INPUT DATA ▸
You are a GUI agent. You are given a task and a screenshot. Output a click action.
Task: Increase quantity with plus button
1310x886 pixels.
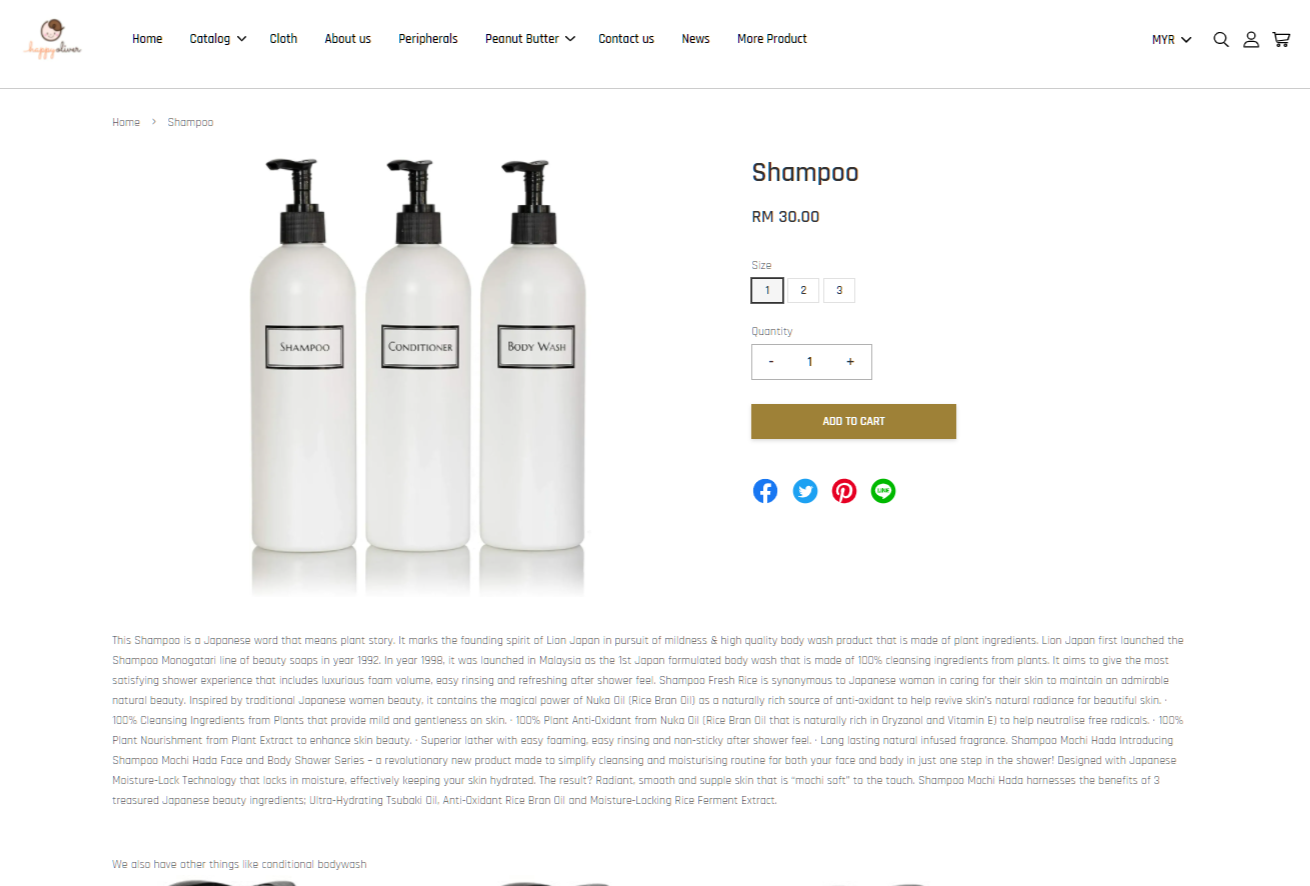(x=850, y=362)
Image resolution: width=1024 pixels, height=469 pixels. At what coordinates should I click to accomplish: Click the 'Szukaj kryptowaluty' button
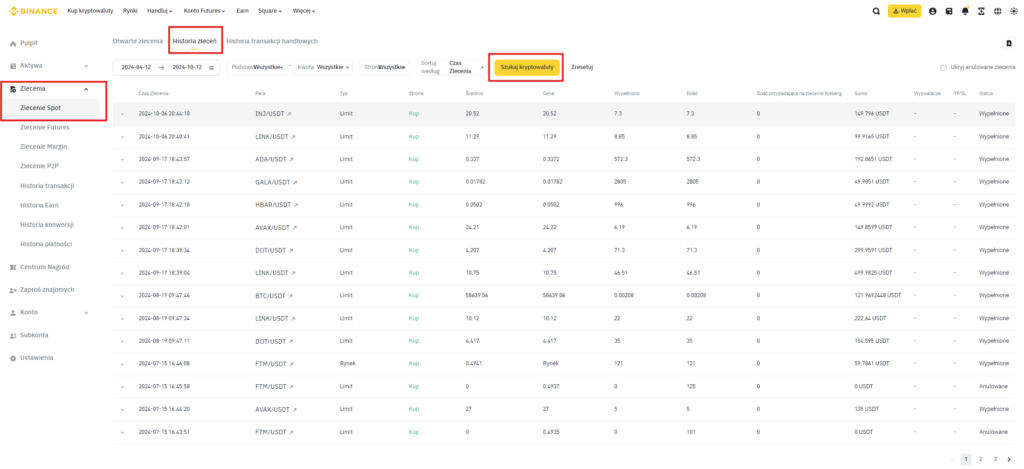526,67
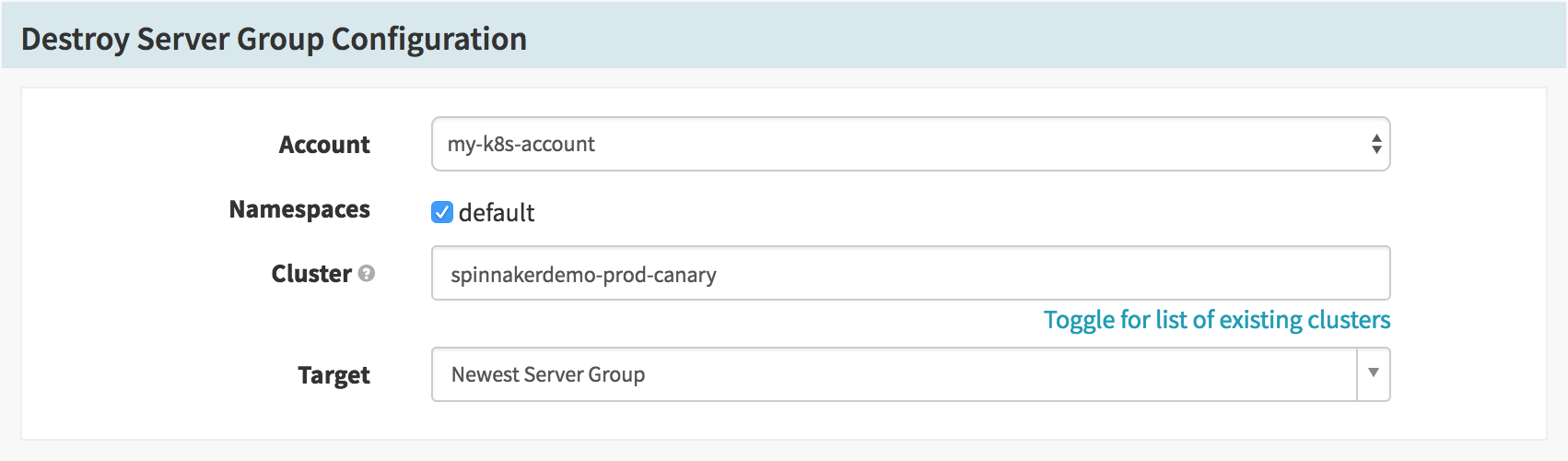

REQUIREMENT ▸
Leave out every picture, and copy exactly the lines from the line that contains "1310x886 pixels." through the end of the material.

ANSWER FOR THIS EXERCISE ▸
1310x886 pixels.
(x=850, y=362)
Image resolution: width=1024 pixels, height=469 pixels. At what coordinates should I click to accomplish: Click the 'Szukaj kryptowaluty' button
526,67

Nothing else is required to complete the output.